Wednesday, September 30, 2009

The Moral Imperative for Art

The Roman Polanski arrest has reminded Glenn reynolds of some issues concerning elite views on the special status which should be afforded to art and artists.

Reynolds on "pure language" in poetry:
It’s easy to understand why poets might like to think that poesy confers high moral stature — just as beekeepers may think that the apiary arts do the same. But the evidence, frankly, is stronger for the beekeepers’ position than for the poets’. In fact, what’s interesting, or perhaps revealing, is that genocidal thuggish dictators so often have artistic aspirations. As has been noted here before, there’s often a lot of overlap between mediocre artistry and murderous tyranny:
Joseph Bottum on Poets Against War and related activists from the academic left:
. . . there's something peculiar echoing in even the mildest of these anti-American tropes, as there is, for that matter, in the anti-religious, anti-business, and anti-imperialist rhetoric of the protesting American poets. Christianity, capitalism, and colonialism, with the United States their flagship: all the old whipping boys of the Soviet-era Communists--except that the Soviet Union is no more. Lenin and Stalin may be gone, but their stalking horses go galloping on.

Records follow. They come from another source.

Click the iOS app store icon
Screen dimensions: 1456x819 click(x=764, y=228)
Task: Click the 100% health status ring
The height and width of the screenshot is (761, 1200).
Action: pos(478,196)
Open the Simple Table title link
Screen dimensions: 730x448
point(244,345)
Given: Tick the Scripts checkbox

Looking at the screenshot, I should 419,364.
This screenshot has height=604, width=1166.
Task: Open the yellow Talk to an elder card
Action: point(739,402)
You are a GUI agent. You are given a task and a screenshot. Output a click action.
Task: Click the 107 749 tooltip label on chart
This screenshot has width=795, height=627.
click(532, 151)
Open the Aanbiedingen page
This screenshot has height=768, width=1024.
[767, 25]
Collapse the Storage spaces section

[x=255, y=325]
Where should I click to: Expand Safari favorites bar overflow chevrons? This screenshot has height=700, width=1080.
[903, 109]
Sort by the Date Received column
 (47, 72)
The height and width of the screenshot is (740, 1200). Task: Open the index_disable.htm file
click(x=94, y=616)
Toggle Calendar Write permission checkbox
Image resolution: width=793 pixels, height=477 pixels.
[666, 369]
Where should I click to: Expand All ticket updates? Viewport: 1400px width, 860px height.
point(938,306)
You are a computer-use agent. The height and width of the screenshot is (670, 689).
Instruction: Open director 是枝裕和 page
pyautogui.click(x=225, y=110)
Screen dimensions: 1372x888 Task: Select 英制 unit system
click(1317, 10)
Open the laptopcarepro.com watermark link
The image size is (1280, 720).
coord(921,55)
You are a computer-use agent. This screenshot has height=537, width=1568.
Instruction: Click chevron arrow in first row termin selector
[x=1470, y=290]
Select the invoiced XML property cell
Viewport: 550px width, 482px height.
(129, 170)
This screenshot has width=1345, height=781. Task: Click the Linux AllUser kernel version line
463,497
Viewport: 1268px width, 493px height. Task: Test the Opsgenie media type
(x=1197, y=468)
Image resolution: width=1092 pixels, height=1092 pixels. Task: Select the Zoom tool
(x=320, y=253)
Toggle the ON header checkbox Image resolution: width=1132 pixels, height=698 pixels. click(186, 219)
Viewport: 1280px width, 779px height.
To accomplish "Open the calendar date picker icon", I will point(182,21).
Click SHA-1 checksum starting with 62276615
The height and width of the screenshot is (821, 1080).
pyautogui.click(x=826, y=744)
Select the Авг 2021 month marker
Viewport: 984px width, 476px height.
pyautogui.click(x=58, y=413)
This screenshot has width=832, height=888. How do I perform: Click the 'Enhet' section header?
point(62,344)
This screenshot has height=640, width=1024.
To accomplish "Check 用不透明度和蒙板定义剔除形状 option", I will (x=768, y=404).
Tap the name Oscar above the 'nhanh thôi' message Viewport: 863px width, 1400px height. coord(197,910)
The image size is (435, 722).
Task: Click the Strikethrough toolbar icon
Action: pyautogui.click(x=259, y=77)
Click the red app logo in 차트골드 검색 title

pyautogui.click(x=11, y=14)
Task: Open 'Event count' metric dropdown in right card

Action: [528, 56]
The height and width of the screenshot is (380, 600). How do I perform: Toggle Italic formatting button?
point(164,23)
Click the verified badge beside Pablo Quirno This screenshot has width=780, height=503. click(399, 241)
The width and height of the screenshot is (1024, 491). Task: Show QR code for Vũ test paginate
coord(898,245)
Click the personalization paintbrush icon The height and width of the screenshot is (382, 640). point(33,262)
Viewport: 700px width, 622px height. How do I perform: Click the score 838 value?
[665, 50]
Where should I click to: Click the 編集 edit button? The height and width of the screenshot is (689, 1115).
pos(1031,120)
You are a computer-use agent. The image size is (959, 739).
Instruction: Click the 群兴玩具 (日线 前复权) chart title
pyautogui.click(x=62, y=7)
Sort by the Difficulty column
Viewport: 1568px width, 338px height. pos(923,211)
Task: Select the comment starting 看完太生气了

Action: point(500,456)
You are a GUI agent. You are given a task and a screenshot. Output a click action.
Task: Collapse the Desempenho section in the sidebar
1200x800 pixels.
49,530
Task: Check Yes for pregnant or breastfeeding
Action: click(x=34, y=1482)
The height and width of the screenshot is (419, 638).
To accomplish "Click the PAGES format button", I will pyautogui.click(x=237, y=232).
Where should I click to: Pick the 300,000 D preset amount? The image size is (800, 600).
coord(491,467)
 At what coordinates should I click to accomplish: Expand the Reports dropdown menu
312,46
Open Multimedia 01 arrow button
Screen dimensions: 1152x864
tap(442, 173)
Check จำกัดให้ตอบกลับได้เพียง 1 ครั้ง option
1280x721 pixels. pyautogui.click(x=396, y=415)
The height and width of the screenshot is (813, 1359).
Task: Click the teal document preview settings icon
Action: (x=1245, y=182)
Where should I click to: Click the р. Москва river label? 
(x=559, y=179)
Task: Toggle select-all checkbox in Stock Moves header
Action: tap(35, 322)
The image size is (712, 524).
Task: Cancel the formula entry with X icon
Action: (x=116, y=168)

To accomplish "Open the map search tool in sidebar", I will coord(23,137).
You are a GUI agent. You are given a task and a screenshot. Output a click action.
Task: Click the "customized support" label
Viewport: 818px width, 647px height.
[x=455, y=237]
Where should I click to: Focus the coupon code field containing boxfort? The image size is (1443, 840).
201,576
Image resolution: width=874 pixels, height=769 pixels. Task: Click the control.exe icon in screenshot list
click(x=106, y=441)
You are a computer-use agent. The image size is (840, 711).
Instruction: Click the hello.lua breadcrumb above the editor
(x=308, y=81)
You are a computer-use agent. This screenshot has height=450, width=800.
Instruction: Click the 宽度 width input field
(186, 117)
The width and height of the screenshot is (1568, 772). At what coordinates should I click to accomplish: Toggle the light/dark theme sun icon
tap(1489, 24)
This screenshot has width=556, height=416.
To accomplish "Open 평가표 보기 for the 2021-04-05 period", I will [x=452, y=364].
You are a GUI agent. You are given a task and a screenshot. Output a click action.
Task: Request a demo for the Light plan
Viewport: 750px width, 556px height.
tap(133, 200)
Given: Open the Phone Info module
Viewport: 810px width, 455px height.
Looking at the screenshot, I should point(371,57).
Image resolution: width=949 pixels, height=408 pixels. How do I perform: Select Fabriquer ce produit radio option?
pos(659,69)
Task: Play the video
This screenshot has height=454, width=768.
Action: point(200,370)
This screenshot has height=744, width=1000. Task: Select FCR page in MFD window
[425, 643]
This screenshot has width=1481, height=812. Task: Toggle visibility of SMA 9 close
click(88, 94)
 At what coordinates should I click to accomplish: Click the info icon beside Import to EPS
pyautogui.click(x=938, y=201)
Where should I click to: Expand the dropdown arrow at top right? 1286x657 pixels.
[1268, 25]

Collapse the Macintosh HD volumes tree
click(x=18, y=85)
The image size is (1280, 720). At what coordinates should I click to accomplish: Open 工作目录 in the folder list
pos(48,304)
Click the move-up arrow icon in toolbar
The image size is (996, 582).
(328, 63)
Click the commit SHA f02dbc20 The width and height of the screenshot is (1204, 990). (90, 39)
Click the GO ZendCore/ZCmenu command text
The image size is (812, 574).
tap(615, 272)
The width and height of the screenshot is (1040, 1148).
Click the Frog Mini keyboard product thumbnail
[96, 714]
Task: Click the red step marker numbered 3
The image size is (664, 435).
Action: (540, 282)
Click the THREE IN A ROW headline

In one way, the collapse of the Communist regimes in Eastern Europe snatched even the pretense of coherence from much of the hard leftist complaint. There no longer exists the horizon--the eschaton of a socialist workers' paradise--at which to gesture as the positive alternative to the evils of the West. But in another way, the end of the Soviet Union set protest free to be, well, protest: not for anything, not pinned down by having to defend the indefensibility of the gulag, but a pure and absolute againstness.
Bottum again, on more mature reflections concerning the morality of war:
. . . responsibility must be taken in this world for both the use of force and the refusal to use it. All violence is crucifixion: The cross of the cold north is the pattern . . . of the acts of earth. But how are we, by that fact, relieved of either the necessity to act or the commandment to love?

In a 1932 debate in Christian Century over the possibility of American intervention against the Japanese in Manchuria . . . the theological ethicist H. Richard Niebuhr wrote of what he called "the grace of doing nothing." In the next issue, his brother Reinhold Niebuhr replied, "I realize quite well that my brother's position both in its ethical perfectionism and its apocalyptic note is closer to the gospel." But, he added, "I find it impossible to envisage a society of pure love as long as man remains man. . . . The hope of attaining an ethical goal . . . without coercion . . . is an illusion which was spread chiefly among the comfortable classes."